Without the index, ORDER BY and LIMIT would be slow.

I could add a normal, secondary index on that column. But I fear PostgreSQL would add a second file on disc (PostgreSQL does that for every additional index) and use the double amount of disc operations for that table.

What is the best thing to do? Add a dummy column with something random (like the OID) in order to make the primary key not complain about duplicates? Must I waste that space in my queue table?

Or is adding the second index harmless, would it become kind of the primary index which is directly in the primary tuple btree?


Shall I delete everything above this and just leave the following? The original question is distracting and contains too much unrelated information.

I want to have a table in PostgreSQL with these properties:

  • One column with an integer
  • Allow duplicates
  • Efficient ORDER BY+LIMIT on the column
  • INSERTs should not do any query in that table or any kind of unique index. INSERTs shall just locate the best page for the main file/main btree for this table and just insert the row in between to other rows, ordered by ID.
  • INSERTs will happen in bulk and must not fail, expect for disc full, etc.
  • There shall not be additional btree files for this table, so no secondary indexes
  • The rows should occupy not much space, e.g. have no OIDs

I cannot think of a solution that solves all of this.

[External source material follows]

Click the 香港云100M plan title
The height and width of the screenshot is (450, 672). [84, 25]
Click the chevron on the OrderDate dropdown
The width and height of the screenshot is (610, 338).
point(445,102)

My only solution would compromise on the last bullet point: Add a PRIMARY KEY covering the integer and also a dummy column, like OIDs, a timestamp or a SERIAL.

Another solution would either use a hypothetical INSERT IF NOT EXISTS, or nested transaction or a special INSERT with a WHERE. All these solutions would add a query of the btree when inserting. Also they might cause deadlocks.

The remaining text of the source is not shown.